Q:One Often Hears That the Laser is the Treatment of Today. Is This Accurate in Your Opinion?

The laser is the latest tool in our armamentarium of procedures for resurfacing, but it does not replace medium and superficial chemical peeling as well as dermabrasion. These other tried-and-true techniques should not be abandoned. There are, though, conditions that lasers alone can improve.

C02 laser resurfacing is the primary treatment modality for advanced photoaging, especially of the eyelids and around the mouth. It eliminates many of the risk factors found with phenol peeling, and performed conservatively, it will give reliable results in eradicating dermal changes such as wrinkles.

Q:Which Lasers are Currently Being Used?

The C02 laser with a computer-generated scanner (CPG) to distribute the laser light over a broader area can efficiently accomplish deep resurfacing of three layers of the facial skin surface in an hour. Full face resurfacing though, requires either general anesthesia or local anesthesia by means of injections into cosmetic (aesthetic) units of the face. Postoperative side effects can be similar to those of deep chemical peeling, including erythema and even hypopigmentation with textural changes.

The Erbium: YAG laser has been used for facial resurfacing, but I feel it will never replace C02 laser resurfacing as a primary agent for advanced photoaging problems. While successful for medium-depth resurfacing, it is not reliable as a primary agent for deep resurfacing. Recently, it has been combined with C02 resurfacing to promote faster healing with less prolonged erythema. This is thought to be due to less thermal damage.

Q:What are the Advantages of Laser Therapy?

It is safer than deep chemical peeling in treating advanced photoaged skin.

Q:What are the Drawbacks?

Long-term side effects can be similar to those of deep chemical peeling, and the physician must carefully gauge what level of laser penetration each skin type can tolerate.

Q:When Would You Use Combination Therapies?

The typical patient requiring a combination procedure would have advanced photodamage around the eyes and mouth with only moderate photodamage on the rest of the face. The laser could improve the coloration and texture of the eyelids and lips, and then a medium-depth chemical peel would be used for other areas of skin, i.e., forehead, cheeks, and chin. The combination blends the entire face so that there is a uniform texture and color.

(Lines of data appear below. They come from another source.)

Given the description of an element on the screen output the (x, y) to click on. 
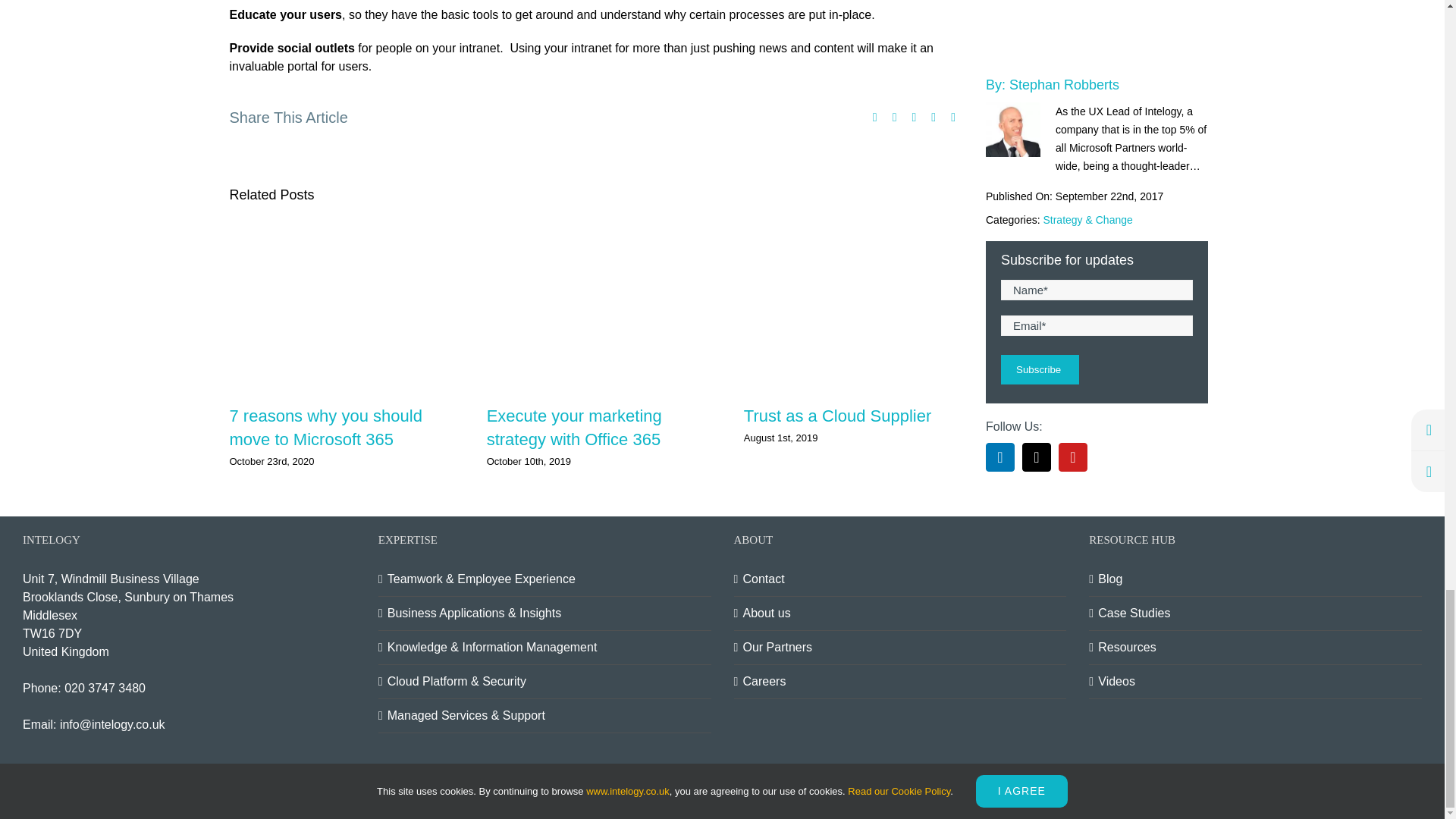
7 reasons why you should move to Microsoft 365 (325, 427)
LinkedIn (913, 117)
LinkedIn (1334, 784)
X (1371, 784)
Email (952, 117)
WhatsApp (933, 117)
Trust as a Cloud Supplier (837, 415)
Execute your marketing strategy with Office 365 (574, 427)
Reddit (894, 117)
X (874, 117)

I even use a superficial chemical peel on the neck so that further blending will allow a gradual transition from the face down to the chest. The distinctive lines found when a face is resurfaced at the jawline are unattractive and resented by patients.

Q:What Sun Protective Practices Do You Recommend Following Resurfacing?

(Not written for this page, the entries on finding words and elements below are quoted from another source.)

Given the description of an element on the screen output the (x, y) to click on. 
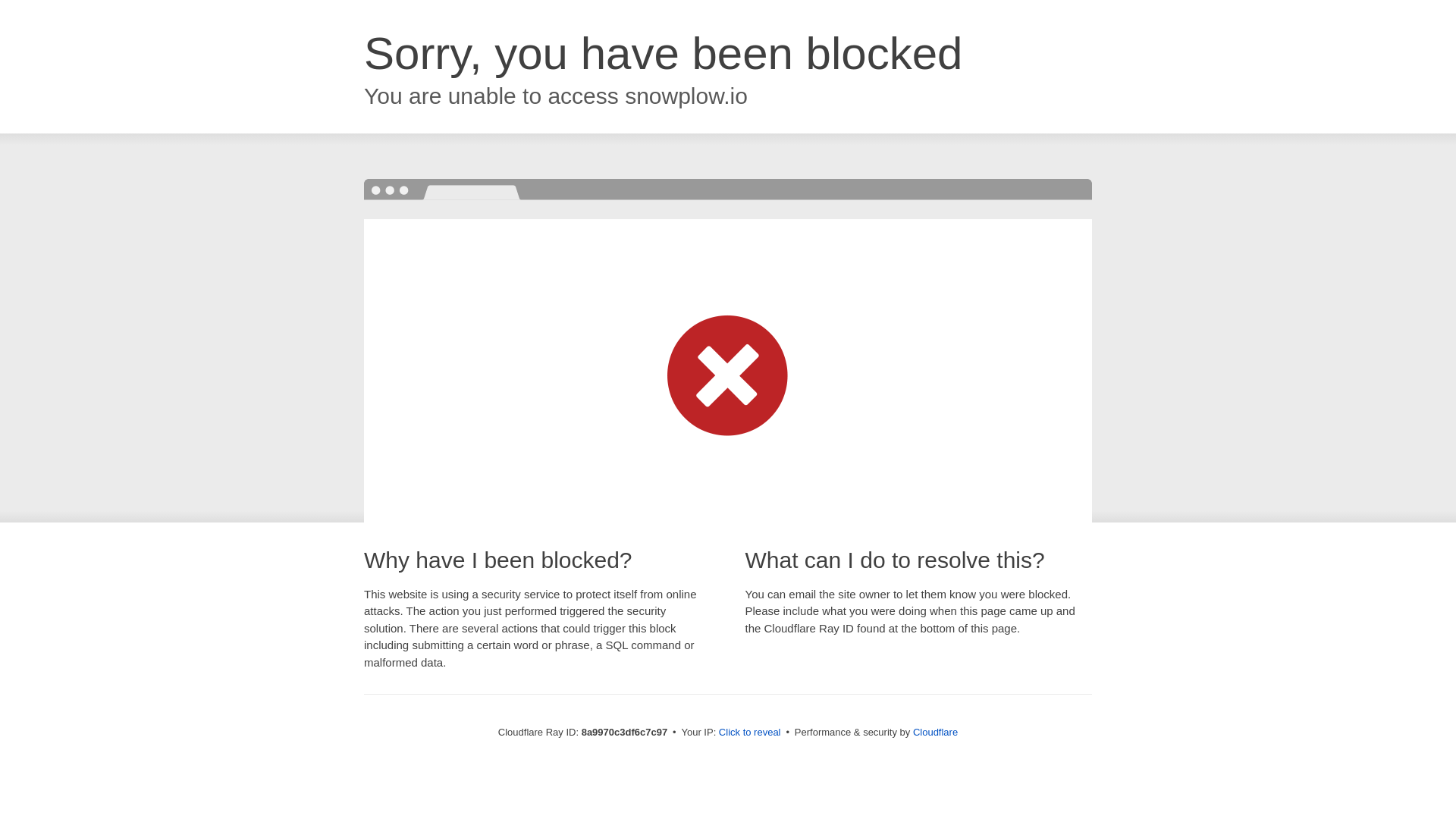
Cloudflare (935, 731)
Click to reveal (749, 732)
Given the description of an element on the screen output the (x, y) to click on. 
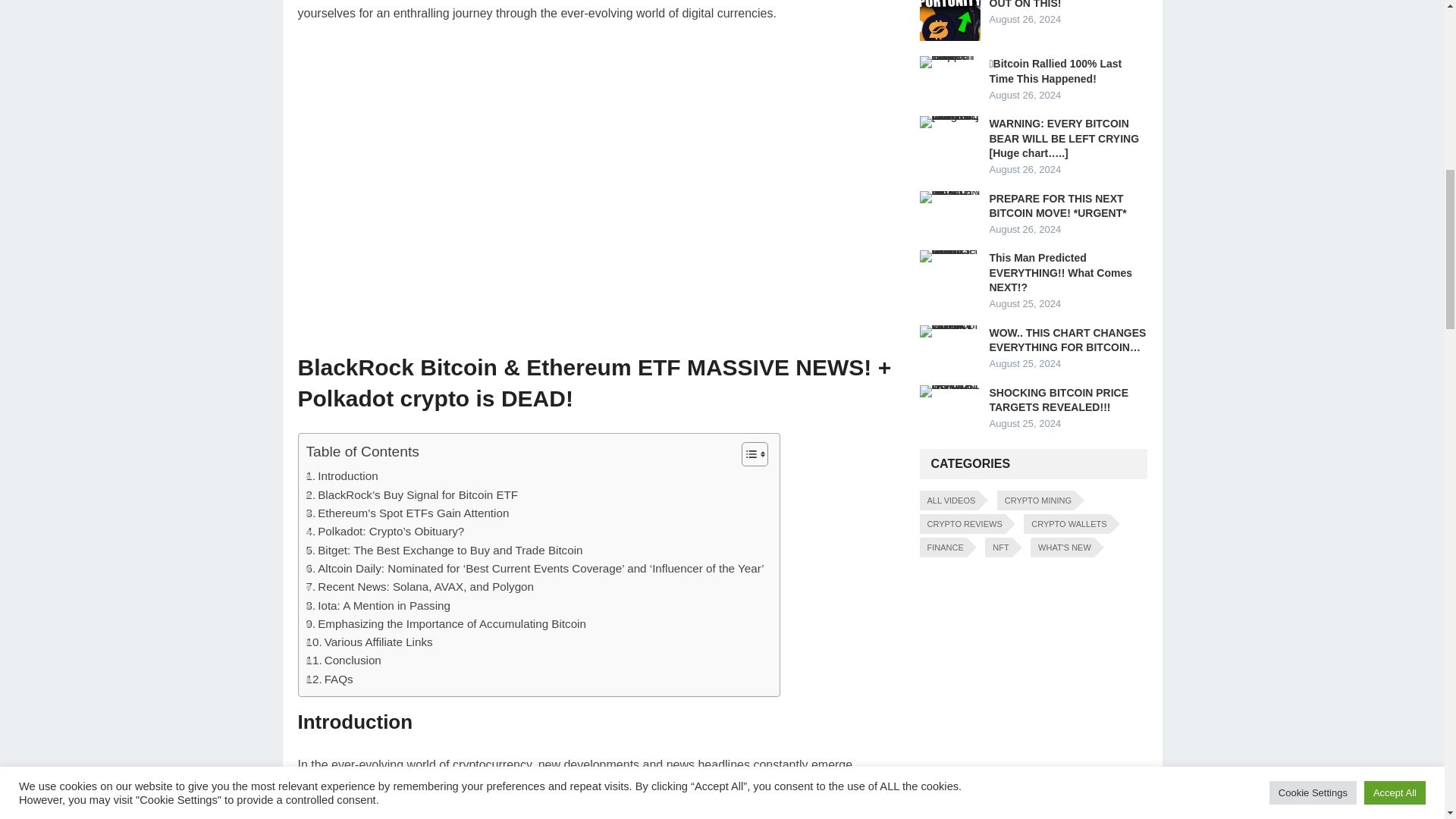
Recent News: Solana, AVAX, and Polygon (419, 587)
Recent News: Solana, AVAX, and Polygon (419, 587)
Iota: A Mention in Passing (378, 606)
Conclusion (343, 660)
Iota: A Mention in Passing (378, 606)
Emphasizing the Importance of Accumulating Bitcoin (445, 624)
Bitget: The Best Exchange to Buy and Trade Bitcoin (444, 550)
FAQs (329, 679)
Introduction (341, 475)
Emphasizing the Importance of Accumulating Bitcoin (445, 624)
Given the description of an element on the screen output the (x, y) to click on. 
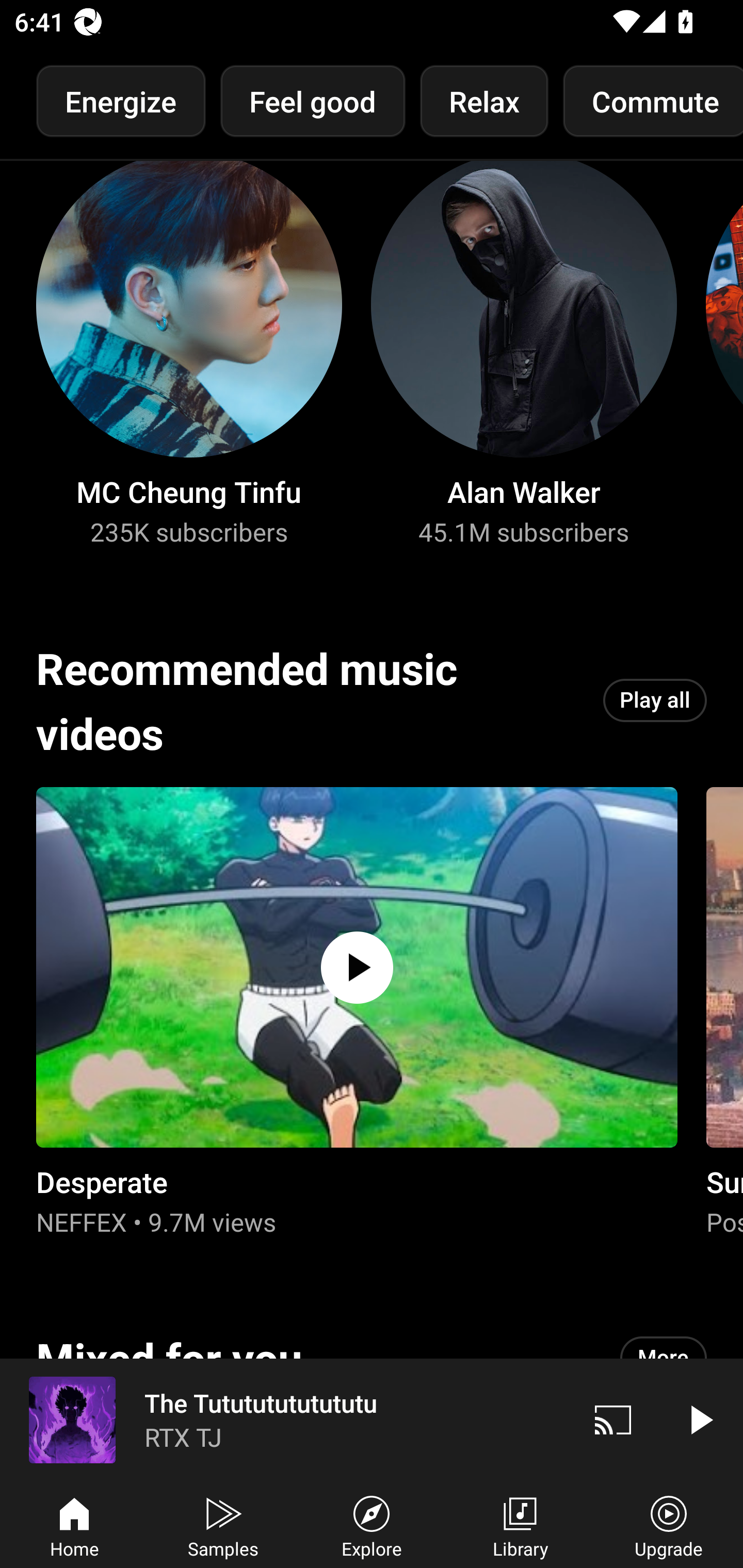
The Tutututututututu RTX TJ (284, 1419)
Cast. Disconnected (612, 1419)
Play video (699, 1419)
Home (74, 1524)
Samples (222, 1524)
Explore (371, 1524)
Library (519, 1524)
Upgrade (668, 1524)
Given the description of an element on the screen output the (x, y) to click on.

Patients need to understand that the approach to photoaging skin is not a one-stage procedure but includes post-treatment therapy including long-term photoprotection. I implore my patients to use a sunscreen with an SPF of 15 or higher regularly from this point on, to wear a broad-brimmed hat and sunglasses, and to minimize exposure when the sun is at its peak.

Q:Primary Criteria for Selection of Treatment Method:
  • Micro Dermabrasion
  • Dermabrasion: acne scars and contour defects
  • Chemical Peeling: superficial and medium depth: Glogau I through III, discoloration and actinic keratoses
  • CO2 Laser Resurfacing: Glogau III and IV, with distinctive dermal changes
Q:To Sum Up, Which Treatment Method Do You Prefer?

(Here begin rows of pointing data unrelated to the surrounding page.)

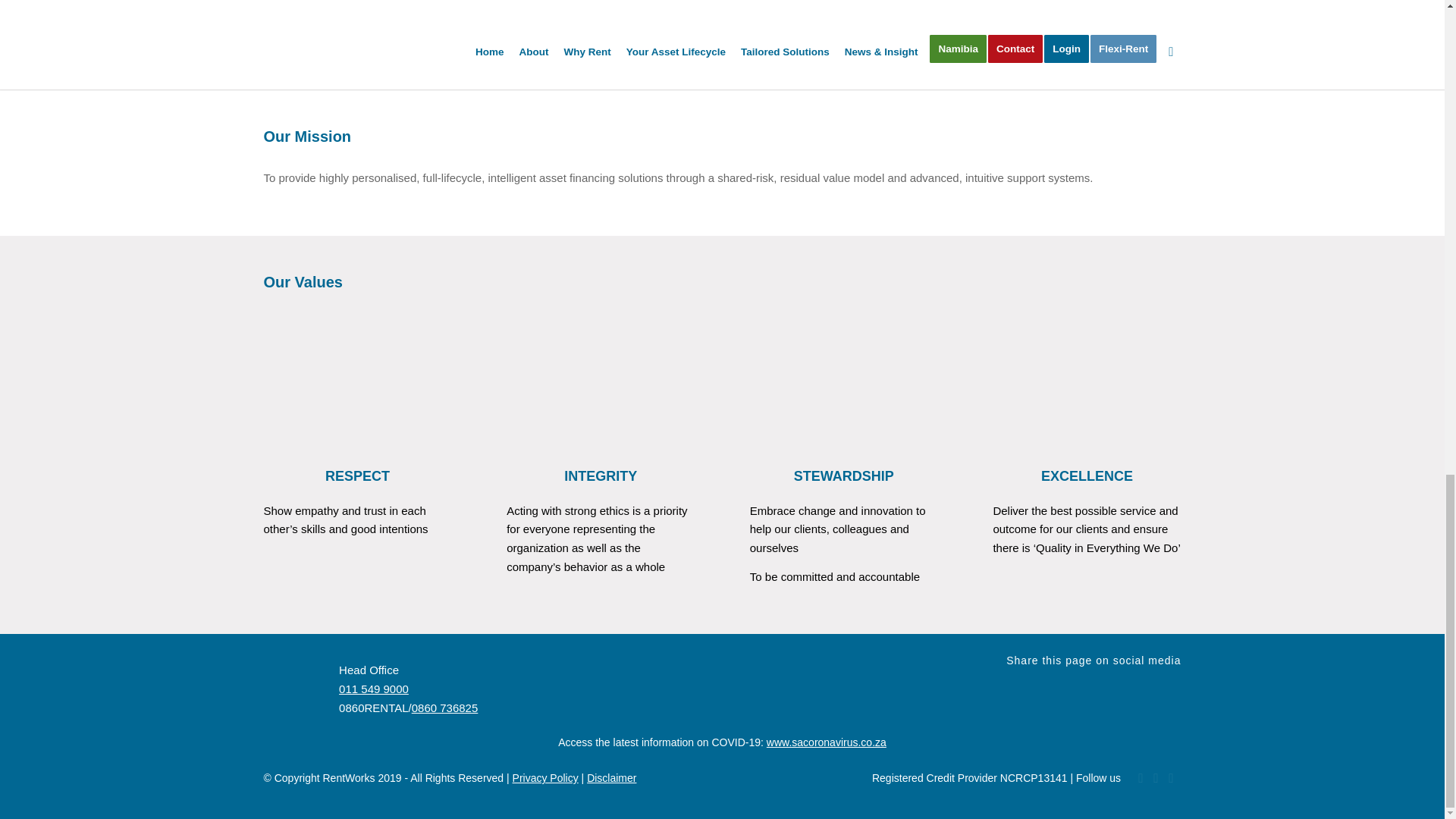
stewardship (843, 379)
Footer Logo (293, 685)
integrity (600, 379)
respect (357, 379)
excellence (1086, 379)
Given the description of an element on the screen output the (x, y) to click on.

I favor all three modalities, depending on the individual patient and the specific problem involved. I use them all: micro dermabrasion, chemical peeling, dermabrasion, and laser resurfacing. Having these tools available allows me to pick the appropriate technique as needed. This is far superior to relying on one modality for all patients. In that case, some are under-treated, some are over-treated, and some are not treated correctly.